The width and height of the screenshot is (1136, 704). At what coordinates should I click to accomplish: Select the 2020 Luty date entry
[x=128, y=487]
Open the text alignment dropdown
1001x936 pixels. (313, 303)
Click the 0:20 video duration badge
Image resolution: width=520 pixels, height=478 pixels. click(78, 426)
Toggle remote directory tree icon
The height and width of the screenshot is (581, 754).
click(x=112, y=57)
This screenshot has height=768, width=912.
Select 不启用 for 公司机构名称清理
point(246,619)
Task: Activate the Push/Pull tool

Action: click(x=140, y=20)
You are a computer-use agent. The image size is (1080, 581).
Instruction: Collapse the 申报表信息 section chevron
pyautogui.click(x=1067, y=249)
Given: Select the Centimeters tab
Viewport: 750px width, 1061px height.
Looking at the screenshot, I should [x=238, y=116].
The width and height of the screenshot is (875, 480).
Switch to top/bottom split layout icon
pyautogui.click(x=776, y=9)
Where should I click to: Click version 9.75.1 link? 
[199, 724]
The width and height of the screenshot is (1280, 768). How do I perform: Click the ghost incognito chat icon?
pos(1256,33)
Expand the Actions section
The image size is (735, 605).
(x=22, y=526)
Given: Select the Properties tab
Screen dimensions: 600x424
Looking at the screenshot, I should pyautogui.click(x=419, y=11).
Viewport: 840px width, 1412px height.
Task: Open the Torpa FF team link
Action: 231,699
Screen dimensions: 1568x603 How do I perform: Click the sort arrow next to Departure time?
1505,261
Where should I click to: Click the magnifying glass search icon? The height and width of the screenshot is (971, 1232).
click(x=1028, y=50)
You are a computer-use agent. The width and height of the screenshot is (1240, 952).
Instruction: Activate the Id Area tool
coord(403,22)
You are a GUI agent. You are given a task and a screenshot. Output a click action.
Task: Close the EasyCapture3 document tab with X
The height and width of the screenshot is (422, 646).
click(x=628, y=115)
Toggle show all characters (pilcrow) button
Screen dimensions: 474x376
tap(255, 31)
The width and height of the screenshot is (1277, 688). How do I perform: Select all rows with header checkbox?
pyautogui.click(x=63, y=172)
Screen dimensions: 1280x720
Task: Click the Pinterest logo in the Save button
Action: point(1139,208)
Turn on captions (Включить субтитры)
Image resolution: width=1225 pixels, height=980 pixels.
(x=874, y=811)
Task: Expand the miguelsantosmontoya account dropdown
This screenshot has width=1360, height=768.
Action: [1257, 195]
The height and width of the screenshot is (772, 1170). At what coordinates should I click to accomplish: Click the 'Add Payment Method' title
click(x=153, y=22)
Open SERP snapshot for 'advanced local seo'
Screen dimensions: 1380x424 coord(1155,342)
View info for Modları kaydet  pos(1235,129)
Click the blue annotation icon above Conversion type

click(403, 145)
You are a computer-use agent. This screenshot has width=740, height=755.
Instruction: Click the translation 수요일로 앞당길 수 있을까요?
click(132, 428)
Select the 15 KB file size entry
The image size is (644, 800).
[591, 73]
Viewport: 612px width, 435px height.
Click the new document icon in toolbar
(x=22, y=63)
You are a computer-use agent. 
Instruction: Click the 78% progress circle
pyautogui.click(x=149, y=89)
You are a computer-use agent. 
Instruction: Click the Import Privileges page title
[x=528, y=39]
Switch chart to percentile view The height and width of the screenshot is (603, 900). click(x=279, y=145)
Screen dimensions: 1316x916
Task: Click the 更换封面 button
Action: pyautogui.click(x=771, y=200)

#### [Exercise description]
Where does the string "computer" appear in the records above? Show every line that holds it.

#### [Expected answer]
You are a computer-use agent. The image size is (1080, 581).
You are a computer-use agent. The width and height of the screenshot is (1240, 952).
You are a computer-use agent. This screenshot has width=740, height=755.
You are a computer-use agent. 
You are a computer-use agent. 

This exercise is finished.